__TO DO__: Print the entries below in their entirety, exactly as they are written.

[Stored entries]
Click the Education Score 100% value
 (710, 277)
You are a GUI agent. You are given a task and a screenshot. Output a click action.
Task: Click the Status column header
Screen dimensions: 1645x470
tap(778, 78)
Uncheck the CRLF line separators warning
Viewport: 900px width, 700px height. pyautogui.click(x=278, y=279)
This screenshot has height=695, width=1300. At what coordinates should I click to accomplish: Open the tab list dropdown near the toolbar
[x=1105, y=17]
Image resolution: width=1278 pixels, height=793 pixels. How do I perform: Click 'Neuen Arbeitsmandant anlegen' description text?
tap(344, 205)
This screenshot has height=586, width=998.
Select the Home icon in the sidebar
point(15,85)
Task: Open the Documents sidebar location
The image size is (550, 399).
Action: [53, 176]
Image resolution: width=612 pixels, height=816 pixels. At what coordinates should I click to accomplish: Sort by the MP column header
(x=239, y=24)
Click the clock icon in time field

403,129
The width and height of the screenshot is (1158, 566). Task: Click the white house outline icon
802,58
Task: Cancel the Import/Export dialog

__ANSWER FOR THE TASK__:
Click the Education Score 100% value
 (710, 277)
You are a GUI agent. You are given a task and a screenshot. Output a click action.
Task: Click the Status column header
Screen dimensions: 1645x470
tap(778, 78)
Uncheck the CRLF line separators warning
Viewport: 900px width, 700px height. pyautogui.click(x=278, y=279)
This screenshot has height=695, width=1300. At what coordinates should I click to accomplish: Open the tab list dropdown near the toolbar
[x=1105, y=17]
Image resolution: width=1278 pixels, height=793 pixels. How do I perform: Click 'Neuen Arbeitsmandant anlegen' description text?
tap(344, 205)
This screenshot has height=586, width=998.
Select the Home icon in the sidebar
point(15,85)
Task: Open the Documents sidebar location
The image size is (550, 399).
Action: [53, 176]
Image resolution: width=612 pixels, height=816 pixels. At what coordinates should I click to accomplish: Sort by the MP column header
(x=239, y=24)
Click the clock icon in time field

403,129
The width and height of the screenshot is (1158, 566). Task: Click the white house outline icon
802,58
Task: Cancel the Import/Export dialog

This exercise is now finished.